Задания:
- 1) Какие празднования, согласно тексту о памяти теракта в Беслане, перенесли на 3 сентября?
- 2) Подхватите текст о памяти теракта в Беслане и допишите его после последнего предложения.

Текст:
————
После собрания у пострадавших начался курс терапии, я свой закончить не смогла. После начала военной спецоперации психолог написал, что не может найти в себе ресурса проводить очередную сессию. На этом наше общение закончилось. Программа помощи, такая необходимая не только бесланским, так и не была создана.
О теракте в Беслане помнит все меньше людей
Мы сидим за круглым столом на красивой открытой веранде санатория. Я, моя подруга Мадина, с которой мы просидели рядом все три дня захвата, наша классная руководитель Джульетта Георгиевна и ее дочь Кристина, наша с Мадиной одноклассница. Приятный морской ветер, закат давно был, как и наш ужин. Мы второй час говорим о 20-й годовщине теракта, как она пройдет и что запланировано в этом году. Мадина практически никогда не пропускает траурные мероприятия. А я все эти три дня чувствую, что не могу быть наедине со своими чувствами, наедине со своим горем.
1 сентября в Беслане начинается обычно все так: первыми в спортзал Первой школы входят высокопоставленные лица: делегации чиновников, силовиков... Родственники погибших в это время обычно стоят у фотографий своих и тихонько плачут. 3 сентября на кладбище они же дежурят у могил (в Беслане всегда замечают, если у надгробий никто не стоит, – из-за общего страха, что могут забыть ушедших), а делегации подносят венки и цветы к памятнику «Древо скорби» на пьедестале.
Еще несколько лет назад с ровесниками обсуждали тему траурных мероприятий и говорили о необходимости переосмыслить ставший уже традиционным церемониал. Отстать наконец от тех, кого привозят в Беслан 1 и 3 сентября на возложение... Отработанные практически до автоматизма действия, за которые отвечают чиновники, лишают эти дни душевной скорби. Возможно, организаторы думали: так боли будет меньше. Но у жителей Беслана боль не исчезнет: родные погибших продолжают тихо плакать в углу спортзала.
Некоторым бывшим заложникам буквально ежедневно приходится бороться за жизнь или достойное существование. Каждый из пострадавших понимает, что о теракте в Беслане помнит все меньше людей. Происходит «обронзовение» трагедии для страны. Но осознание этого не стало чем-то неожиданным.
Все эти годы было больно видеть мемы про «3 сентября» Шуфутинского, бешено форсируемые в последнее десятилетие. Было обидно знать, что на 3 сентября перенесли празднования Дня окончания Второй мировой войны. Короткие сюжеты о бесланской трагедии.
————
(Собранные данные)
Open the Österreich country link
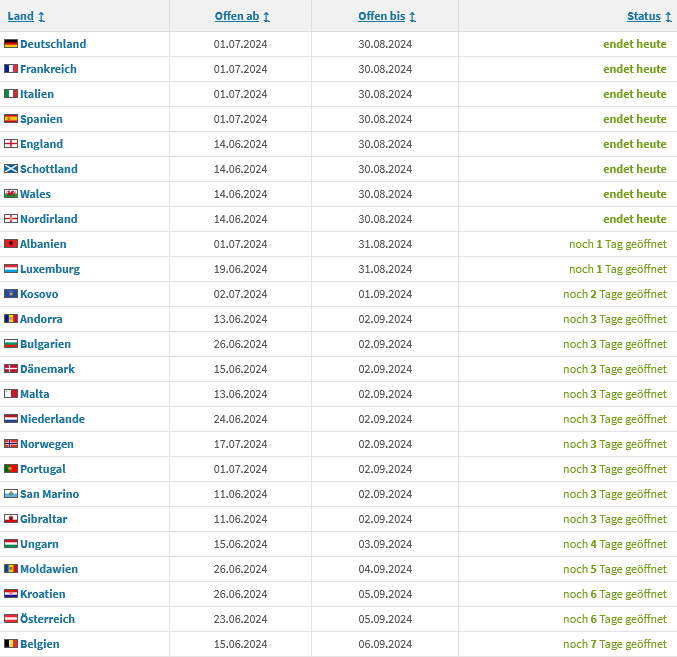Viewport: 677px width, 657px height. click(x=47, y=619)
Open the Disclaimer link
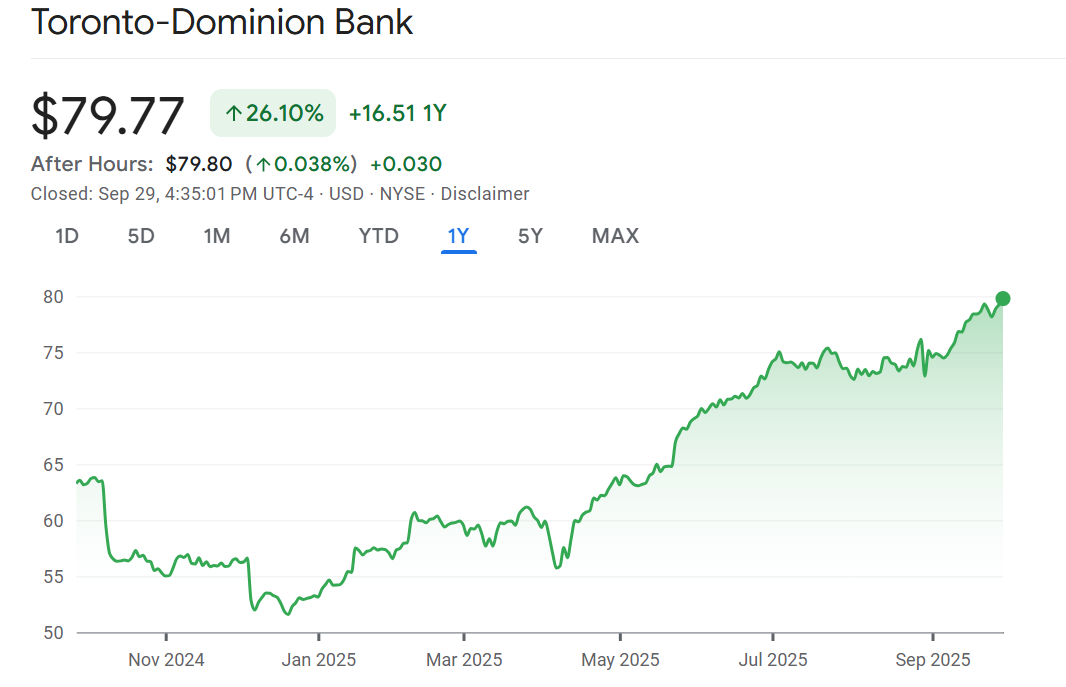The image size is (1066, 687). 485,194
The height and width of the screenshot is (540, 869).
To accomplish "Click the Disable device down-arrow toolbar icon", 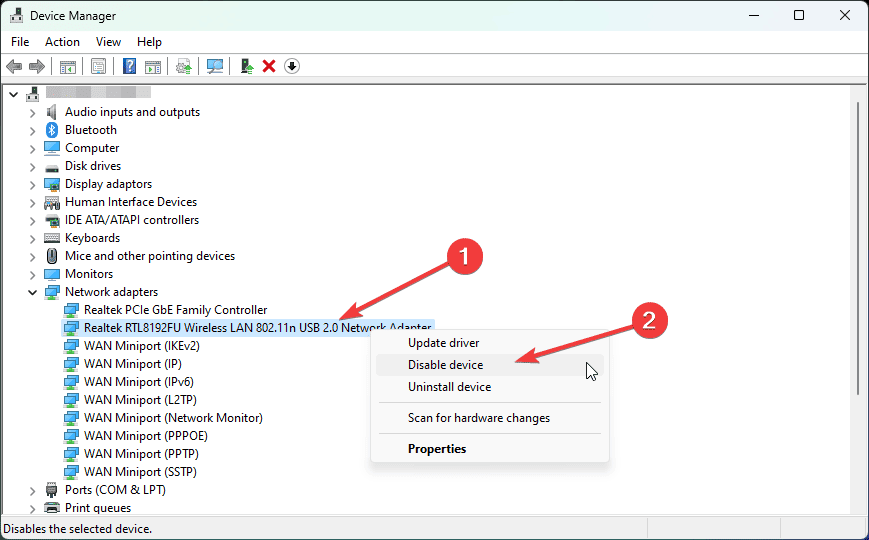I will click(x=291, y=66).
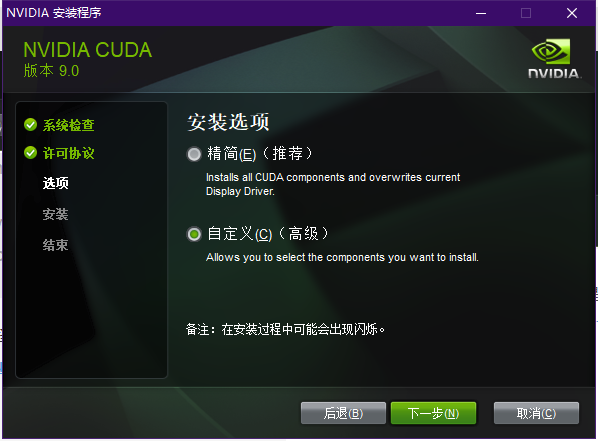Click the 精简(E)（推荐）option label

(x=260, y=154)
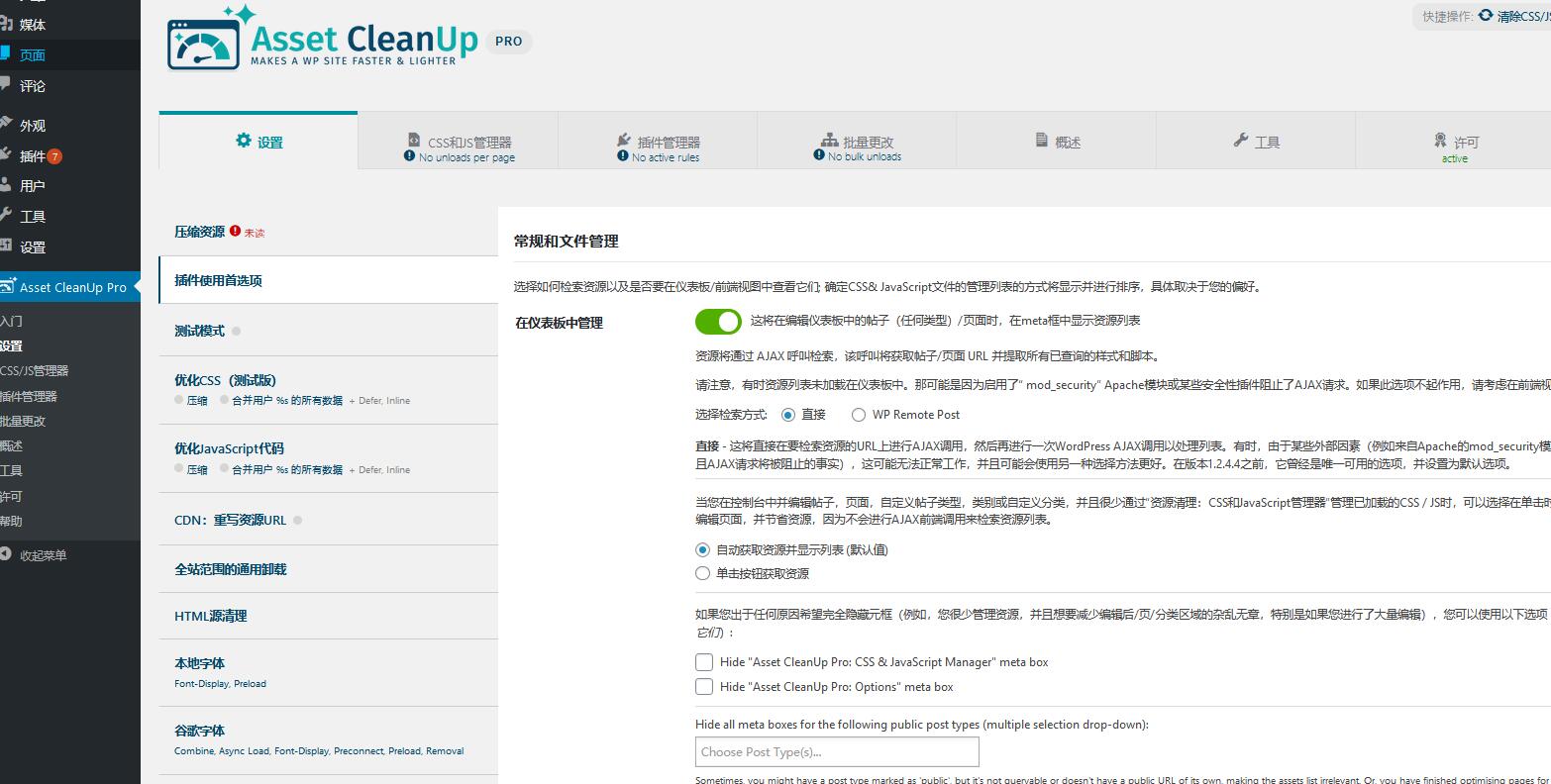Open the 测试模式 settings section
The image size is (1551, 784).
200,331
————
Ответы:
- 1) Празднования Дня окончания Второй мировой войны.

- 2)
Все эти вопросы останутся без ответов
Фильм Юрия Дудя (признан в России иностранным агентом) «Беслан. Помни» в 2019 г. заставил говорить о трагедии. Спустя 15 лет в Госдуме инициировали законопроект о санаторно-курортном лечении экс-заложников. В 2020 г. он видоизменился и был введен на региональном уровне. Бывшие пострадавшие могут каждый год один раз ездить в санатории, тратить на путевку до 120 000 руб.
Федеральные СМИ снова стали приезжать в город, искать героев и создавать собственные документалки. При этом вопрос о правовом статусе жертвы теракта пока остался зависшим в воздухе. Его поднимали в самом начале, его продолжали поднимать все это время, за это бились «Матери Беслана» все годы существования комитета.
Власти с самого начала объясняли: узаконить статус жертв терактов – значит, признать теракты чем-то «обыденным», чем-то, что может случится в обычной жизни. С тех пор неоднократные террористические акты происходили в Москве, Санкт-Петербурге, Владикавказе, Каспийске, Махачкале... Теракты, жертвами которых стали обычные люди: ехавшие на работу, возвращавшиеся с учебы студенты, старики, дети, беременные. Каждый убитый – это мир, уничтоженный навсегда. Какую помощь получат пострадавшие? На кого им положиться? Кого за это винить? Кто понесет ответственность?..
Все эти вопросы останутся без ответов. Почти 15 лет я думала над ними, была одержима мыслями об отмщении, винила власти в произошедшем, винила себя в том, что ушла после взрыва гранаты в столовой без мамы, не позволяла себе жить и не понимала, почему живы те, кто мог быть причастен к теракту или провалу спасательной операции, – выжили не все. Эти мысли и чувства были очень деструктивными.
Но жить в ненависти – путь в никуда, это и есть путь террора. Я повзрослела, стала женой прекрасного человека и матерью двух таких же. Спустя много лет я смогла отпустить: выбрать путь, который дается непросто.